[Stored listing]
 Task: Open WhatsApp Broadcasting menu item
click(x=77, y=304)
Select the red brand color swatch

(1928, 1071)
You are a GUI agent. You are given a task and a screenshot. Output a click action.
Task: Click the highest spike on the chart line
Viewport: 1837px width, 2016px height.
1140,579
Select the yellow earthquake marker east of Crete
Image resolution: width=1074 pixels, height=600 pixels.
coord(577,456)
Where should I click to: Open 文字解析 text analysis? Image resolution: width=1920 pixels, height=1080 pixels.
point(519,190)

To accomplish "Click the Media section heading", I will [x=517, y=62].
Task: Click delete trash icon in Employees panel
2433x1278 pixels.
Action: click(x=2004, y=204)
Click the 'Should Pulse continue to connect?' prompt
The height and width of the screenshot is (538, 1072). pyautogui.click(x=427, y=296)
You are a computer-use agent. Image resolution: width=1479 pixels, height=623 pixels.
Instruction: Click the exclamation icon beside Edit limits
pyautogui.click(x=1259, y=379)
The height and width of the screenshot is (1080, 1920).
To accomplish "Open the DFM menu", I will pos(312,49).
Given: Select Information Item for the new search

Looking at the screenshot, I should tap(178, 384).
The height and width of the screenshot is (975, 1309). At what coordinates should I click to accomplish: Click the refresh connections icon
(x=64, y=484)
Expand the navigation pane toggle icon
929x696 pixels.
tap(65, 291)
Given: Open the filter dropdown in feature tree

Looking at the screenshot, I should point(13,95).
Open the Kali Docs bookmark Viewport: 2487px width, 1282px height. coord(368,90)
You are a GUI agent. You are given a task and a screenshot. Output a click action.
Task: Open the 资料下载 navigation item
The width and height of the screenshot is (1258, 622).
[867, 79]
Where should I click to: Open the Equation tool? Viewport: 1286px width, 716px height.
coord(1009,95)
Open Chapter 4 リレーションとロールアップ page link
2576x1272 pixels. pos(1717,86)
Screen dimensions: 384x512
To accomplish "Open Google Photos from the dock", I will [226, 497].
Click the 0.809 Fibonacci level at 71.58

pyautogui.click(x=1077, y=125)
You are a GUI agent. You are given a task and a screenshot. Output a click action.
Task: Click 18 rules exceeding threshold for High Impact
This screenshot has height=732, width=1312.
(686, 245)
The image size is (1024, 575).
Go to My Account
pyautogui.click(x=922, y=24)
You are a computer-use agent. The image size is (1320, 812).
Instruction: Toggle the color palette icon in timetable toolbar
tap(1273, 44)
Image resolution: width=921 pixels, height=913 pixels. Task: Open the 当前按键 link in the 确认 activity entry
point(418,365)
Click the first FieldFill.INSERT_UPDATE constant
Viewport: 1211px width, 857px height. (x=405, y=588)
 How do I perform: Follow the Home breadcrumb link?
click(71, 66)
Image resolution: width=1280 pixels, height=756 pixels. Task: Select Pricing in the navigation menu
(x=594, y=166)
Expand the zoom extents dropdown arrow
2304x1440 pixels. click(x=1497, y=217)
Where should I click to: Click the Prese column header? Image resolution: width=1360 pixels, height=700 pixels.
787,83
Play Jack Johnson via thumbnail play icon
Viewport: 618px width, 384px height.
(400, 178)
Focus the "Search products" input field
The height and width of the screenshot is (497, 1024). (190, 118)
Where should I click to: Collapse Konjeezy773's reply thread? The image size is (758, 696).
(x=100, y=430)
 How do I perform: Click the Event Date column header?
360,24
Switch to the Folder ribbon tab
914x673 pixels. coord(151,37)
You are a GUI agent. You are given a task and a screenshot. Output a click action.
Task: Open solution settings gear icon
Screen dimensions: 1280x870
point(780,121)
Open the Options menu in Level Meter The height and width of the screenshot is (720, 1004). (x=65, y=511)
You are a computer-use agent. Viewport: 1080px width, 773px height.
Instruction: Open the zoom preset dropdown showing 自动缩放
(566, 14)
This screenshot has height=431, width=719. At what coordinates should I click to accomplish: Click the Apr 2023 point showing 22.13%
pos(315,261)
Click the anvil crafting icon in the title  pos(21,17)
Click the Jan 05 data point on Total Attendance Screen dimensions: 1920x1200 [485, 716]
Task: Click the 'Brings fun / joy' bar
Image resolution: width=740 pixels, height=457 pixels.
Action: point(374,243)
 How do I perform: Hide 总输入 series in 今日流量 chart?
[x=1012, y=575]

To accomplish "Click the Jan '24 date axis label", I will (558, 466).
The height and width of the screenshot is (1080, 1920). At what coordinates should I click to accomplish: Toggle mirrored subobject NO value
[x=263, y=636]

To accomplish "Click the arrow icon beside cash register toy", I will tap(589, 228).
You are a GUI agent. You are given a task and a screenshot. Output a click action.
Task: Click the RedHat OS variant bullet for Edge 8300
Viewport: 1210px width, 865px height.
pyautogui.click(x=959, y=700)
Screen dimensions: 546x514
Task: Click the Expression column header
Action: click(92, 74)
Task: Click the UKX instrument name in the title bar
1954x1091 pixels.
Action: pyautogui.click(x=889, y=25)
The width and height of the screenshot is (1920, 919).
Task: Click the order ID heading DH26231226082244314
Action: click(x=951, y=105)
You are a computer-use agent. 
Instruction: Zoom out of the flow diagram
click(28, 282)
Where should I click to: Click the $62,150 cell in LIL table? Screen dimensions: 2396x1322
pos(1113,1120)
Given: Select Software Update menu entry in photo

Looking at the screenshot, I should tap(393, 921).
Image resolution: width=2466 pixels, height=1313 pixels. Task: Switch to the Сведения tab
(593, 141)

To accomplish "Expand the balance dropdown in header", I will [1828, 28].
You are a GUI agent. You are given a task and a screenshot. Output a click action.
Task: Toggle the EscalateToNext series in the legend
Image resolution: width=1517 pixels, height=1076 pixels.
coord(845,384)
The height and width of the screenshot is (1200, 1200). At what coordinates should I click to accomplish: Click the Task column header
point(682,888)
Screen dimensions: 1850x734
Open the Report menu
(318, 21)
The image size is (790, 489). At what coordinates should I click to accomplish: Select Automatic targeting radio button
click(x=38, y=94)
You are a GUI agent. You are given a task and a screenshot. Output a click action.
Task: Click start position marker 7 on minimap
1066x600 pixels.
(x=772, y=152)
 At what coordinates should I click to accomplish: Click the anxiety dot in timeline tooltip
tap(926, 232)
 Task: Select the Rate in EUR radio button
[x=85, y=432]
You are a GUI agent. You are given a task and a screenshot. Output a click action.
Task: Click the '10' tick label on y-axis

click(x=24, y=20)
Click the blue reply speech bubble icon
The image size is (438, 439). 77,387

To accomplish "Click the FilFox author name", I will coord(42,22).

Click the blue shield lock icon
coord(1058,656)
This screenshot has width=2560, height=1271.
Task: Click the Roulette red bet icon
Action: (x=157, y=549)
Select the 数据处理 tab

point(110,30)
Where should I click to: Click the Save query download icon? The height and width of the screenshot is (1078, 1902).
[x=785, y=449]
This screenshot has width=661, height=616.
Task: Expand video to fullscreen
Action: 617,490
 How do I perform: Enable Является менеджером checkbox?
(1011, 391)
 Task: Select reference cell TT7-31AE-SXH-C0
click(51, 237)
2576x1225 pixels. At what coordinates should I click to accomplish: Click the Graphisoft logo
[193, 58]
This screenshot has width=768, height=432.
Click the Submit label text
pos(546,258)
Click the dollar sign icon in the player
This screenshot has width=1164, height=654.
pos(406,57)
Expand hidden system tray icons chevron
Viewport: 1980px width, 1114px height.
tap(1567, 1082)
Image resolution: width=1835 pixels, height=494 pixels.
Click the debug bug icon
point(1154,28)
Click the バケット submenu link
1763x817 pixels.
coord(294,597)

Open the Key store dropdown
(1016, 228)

Instruction:
Pick out each line in the listing above that contains the string "perform". Case counts.

Task output:
 How do I perform: Follow the Home breadcrumb link?
 How do I perform: Click the Event Date column header?
 How do I perform: Hide 总输入 series in 今日流量 chart?
 How do I perform: Enable Является менеджером checkbox?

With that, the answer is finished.